# IPB bass rig



## joshuabward (Apr 3, 2010)

That rig is Sweeeeeet!!! I have always liked the IPBs because of the full liner. It just makes everything look so clean. Maybe one day.....


----------



## AfterHours2 (Aug 2, 2010)

That boat is the equivalent of the Gambler of Bass boats. I highly suggest you throw away the box full of Jigs, spinner baits and crank baits and just try the salt. I think I can speak for many when I say this boat has not found it's proper home yet. Nice Rig! I'm just envious


----------



## mark_gardner (Mar 18, 2009)

nice rig dude...... congrats ..... btw, if ya break he transducer it will cost ya $60 bucks ;D ask me how i know


----------



## TomFL (Oct 2, 2007)

Nice clean setup, lots of nice touches on there. Enjoy

I bet she scoots with the 40, eh?

-T


----------



## backwaterbandits (Dec 15, 2006)

Beautiful! Nice clean set up. 
Glad things worked out in the end.
Congrats and enjoy.


----------



## adc77 (Jul 23, 2009)

nice ride. i had planed on adding the side console to mine but i love my tiller too much. get her salty!


----------



## swaddict (Dec 19, 2009)

Beautiful boat, only thing I would change is the rainbow colored key chain ;D.


----------



## jrod0785 (Aug 26, 2009)

> only thing I would change is the rainbow colored key chain ;D.


LOL..I thought I was the only one who noticed that. Defiantly a sweet rig though! I am really digging the IPB/ECC boats!!


----------



## backwaterbandits (Dec 15, 2006)

> Beautiful boat, only thing I would change is the rainbow colored key chain ;D.



I was gonna give him a pass on the rainbow flipper...


----------



## nate. (Nov 12, 2009)

forget the bass rig........ have you seen the hunting one with the short tail mud motor? [smiley=1-thumbsup1.gif]


----------



## gordon_stokes (Mar 10, 2010)

Come on, show a guy some mercy!  My 8yr grandaughter gave me my manly floating keychain.  Rather than disappoint her, I will resign myself to the role of a beta male fisherperson.  :'(


----------



## Swamp (Jul 12, 2010)

Don't worry we don't have anything against "alternative fishing life styles" here! ;D J/K You should show that key fob with pride if your granddaughter gave that to you.

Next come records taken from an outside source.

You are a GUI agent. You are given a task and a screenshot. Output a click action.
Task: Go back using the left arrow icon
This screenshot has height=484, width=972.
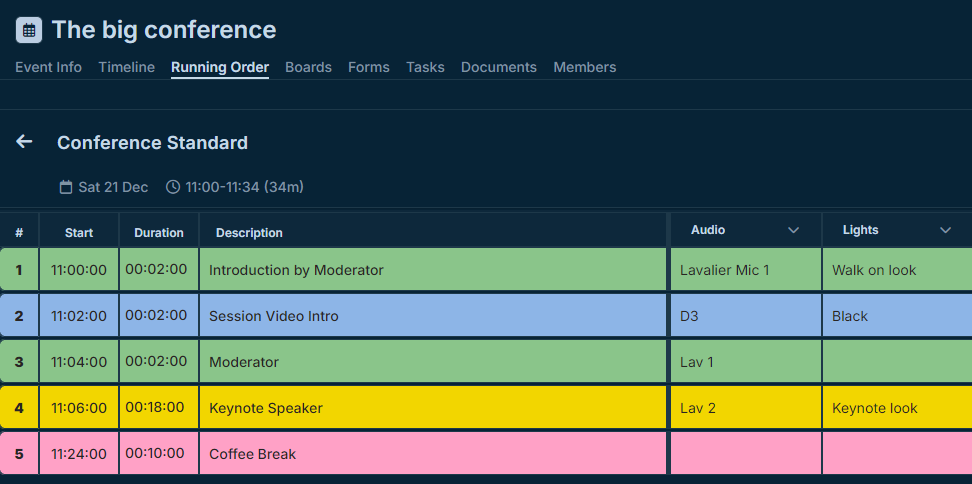24,142
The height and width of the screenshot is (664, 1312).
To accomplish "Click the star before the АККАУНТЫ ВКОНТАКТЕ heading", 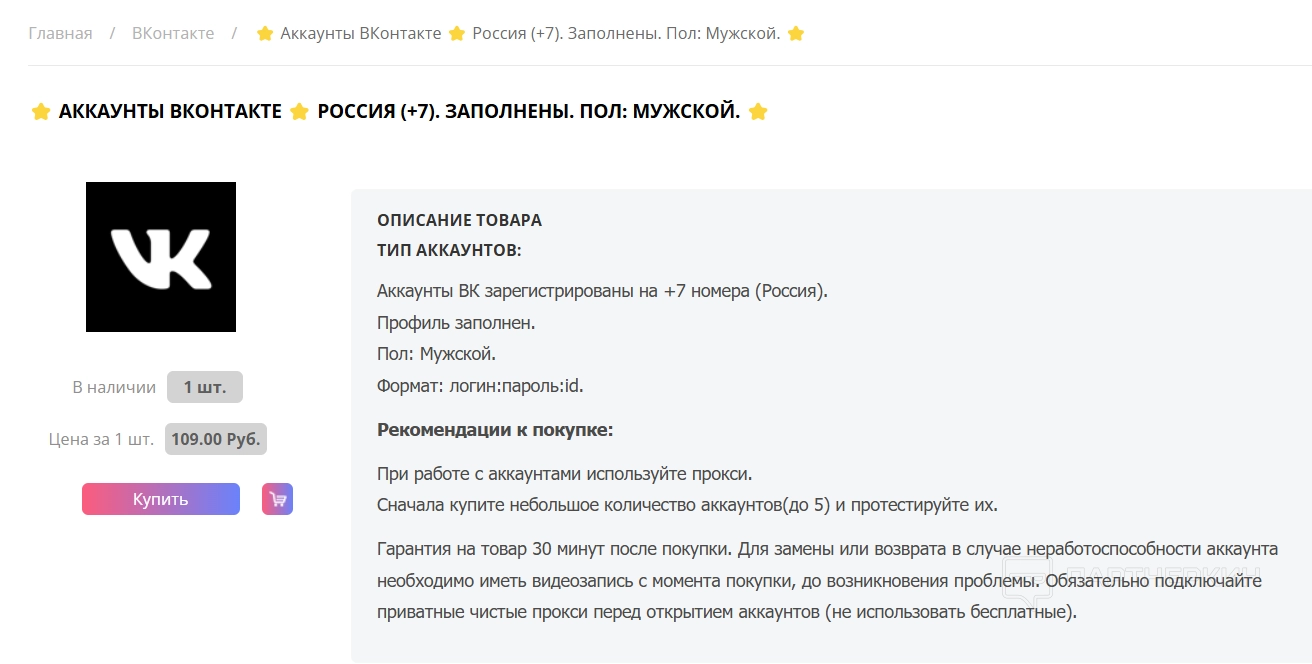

Bet you catch a lot of lady fish... okay I'll quit. 

Nice rig, go get 'em.


----------



## saltandson (Apr 21, 2008)

I'm fully envious! Love the folding rod holders! I'm still hoping they come out with a full cap for my "dream skiff" but the bass should be scared!


----------



## HialeahAngler (Dec 18, 2008)

that is so nice.


----------